You can put emoji in there. I think emoji should be an important part of this programming language. I think that was a thing that I definitely messed up on. Maybe a panda instead of add. But you can also alias things, so you can just have things point other things.

So let's go ahead and let's add it in there, cuz it'll be real quick.
>> Steve Kinney: We can go into the standard library and we can basically add anything we want. We can say max. And max doesn't need to get wrapped in that all because it takes a bunch of stuff as arguments.

And so we'll have it take a bunch of args and we'll go through it. We'll basically say,
>> Steve Kinney: That will return,
>> Steve Kinney: That, and what's cool about this is because it's your own language, you don't have to deal with the drama of the fact that MooTools used flatten a decade ago and now JavaScript can't have it on arrays.

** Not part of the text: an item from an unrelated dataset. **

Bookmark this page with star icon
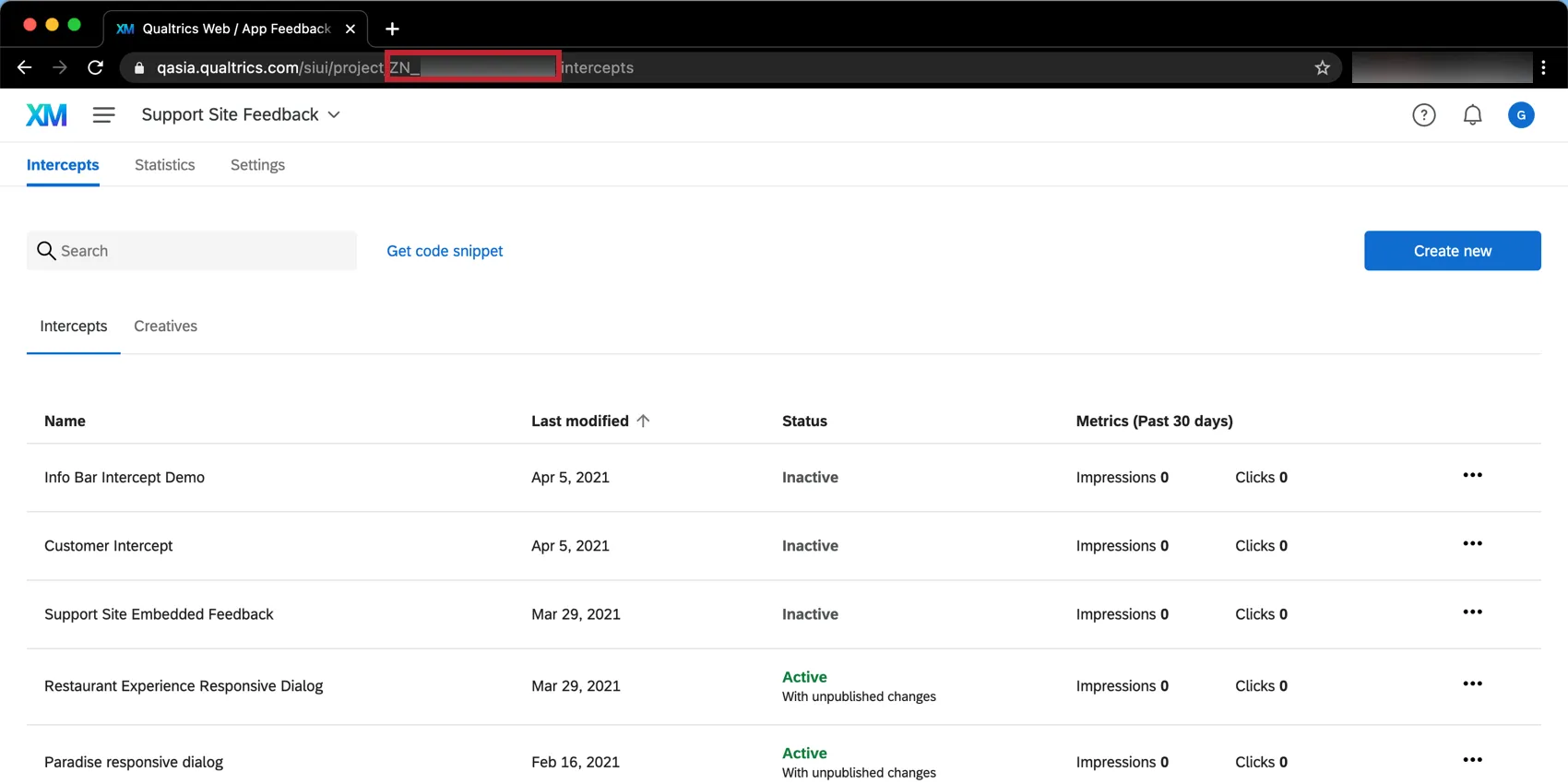The width and height of the screenshot is (1568, 784). (x=1322, y=67)
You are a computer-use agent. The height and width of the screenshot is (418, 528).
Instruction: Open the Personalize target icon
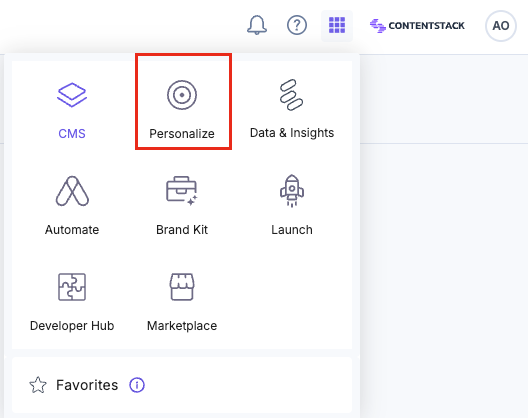click(x=182, y=95)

You can put whatever methods you want from any library. You can kinda compile your own utility belt of methods and functions that you can start whipping around code with real fast. So you see this test is passing. So let's review. We can now evaluate effectively anything that we can type in this language, so far, right?

I would love to stop running tests all the time, to see my program language in action. So we have actually, now we can evaluate. We're able to read, we're now able to evaluate. Printing's gonna be console log. Sorry to break that to you. And then we need the loop.

And we have everything we need for Repl and everything we need for a command line interface to actually just take a given file in the file system and run it through drop air and get the result out. So that's what we'll take on next.